By Zach Anderson, Arts Writer


“Iron Butterflies,” directed and produced by Kyiv residents Roman Liubyi and Andrii Kotliar, investigates the downing of Malaysian Airlines flight MH17 and the Russian’s desperate attempts to dismiss it as a conspiracy. The best way I can describe this experience is a collection of visual poems connected by a story that has a biting, topical edge of the Russo-Ukrainian War. With harrowing evidence presented in a style similar to a detective’s corkboard, “Iron Butterflies” gives its audience a glimpse into the horrifying effects of Russian war crimes on the world, as well as their deception tactics, all in a confusing, gaslit package.

Wide Net, Big Catch

One of the most interesting fixtures of “Iron Butterflies” is its intersection between authentic evidence that anyone can find on YouTube and things that were crafted specifically for the film. There are three main sections: evidential pieces that were collected beforehand, documentative pieces that were shot by the filmmakers and black and white interpretive dance sequences that convey the emotions of the Ukrainian people. At first, these sections by themselves seem disjointed, but as the film gains more of its stride, the sections move together in a beautifully paced dance.

As these sequences dance together, the story alternates between a wide variety of information, from utility propaganda adverts teaching the audience how to use a BUK missile to a section entirely drawn in crayon. On paper, this variety of mediums wouldn’t work to tell a consistent narrative, but because of the disjointed nature of the documentary itself, it feels dynamic and natural. “Iron Butterflies” casts a wide net with what it wants to accomplish and does all of those things in great stride.

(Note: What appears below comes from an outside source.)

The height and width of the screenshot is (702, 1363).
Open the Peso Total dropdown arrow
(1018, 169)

Authentic Lies Brought to Light

Something you don’t see in the news is what people from other nations see in the news. Furthermore, you don’t see how this news affects their actions. “Iron Butterflies” bears it all with a great eye for detail. An image I found particularly shocking was a group of soldiers believing that they had shot down a military plane, basking in the wreckage of their “victory.”

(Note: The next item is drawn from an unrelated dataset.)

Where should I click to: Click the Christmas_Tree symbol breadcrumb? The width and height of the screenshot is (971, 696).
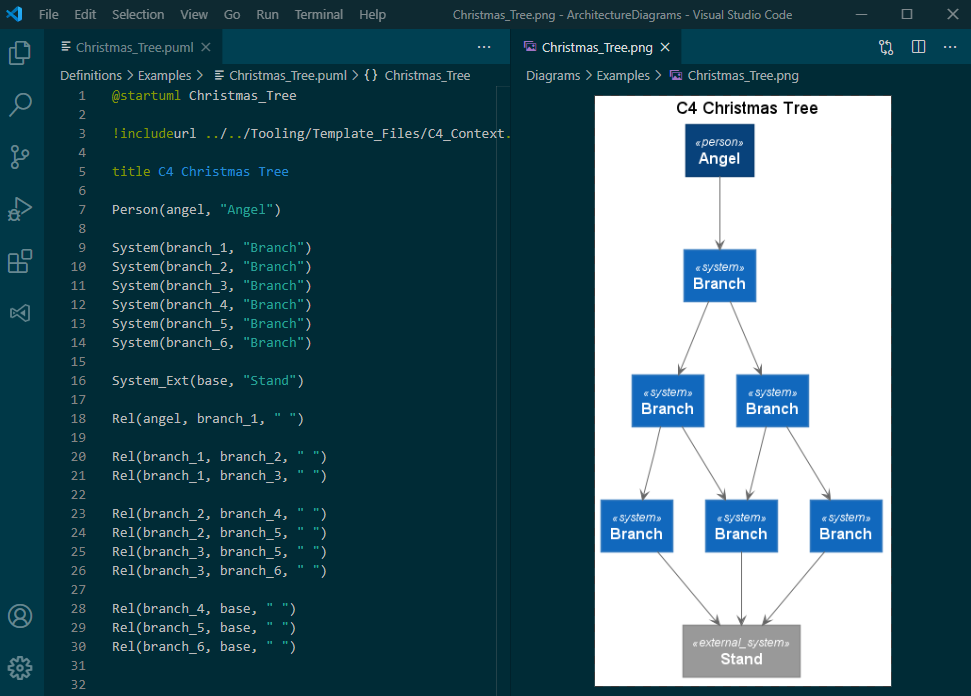pyautogui.click(x=427, y=75)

However, the film doesn’t do this in a conventional documentary style. Instead of deliberately telling you everything the Russians did or getting it on an encounter-by-encounter basis, it shows the audience what Ukrainians saw as the events unfolded, like newsreels and smartphone footage.

One scene I found particularly amusing was a news network trying to dismiss the evidence of a BUK missile launch with “an esteemed psychic woman” convinced there was foul play at the scene of the crime. It all ends with a bone-chilling thesis of isolation and hopelessness. Though the case of flight MH17 is now closed, it was reported that none of the people found guilty of shooting the missile at the airplane ever faced indictment. What bureaucratic loopholes will we face next that will stop justice from being served?

With great respect for audience intelligence while somehow not being overly demanding, “Iron Butterflies” is a must-see for any festival-goers hoping to gain a new perspective told in an original, thrilling documentary.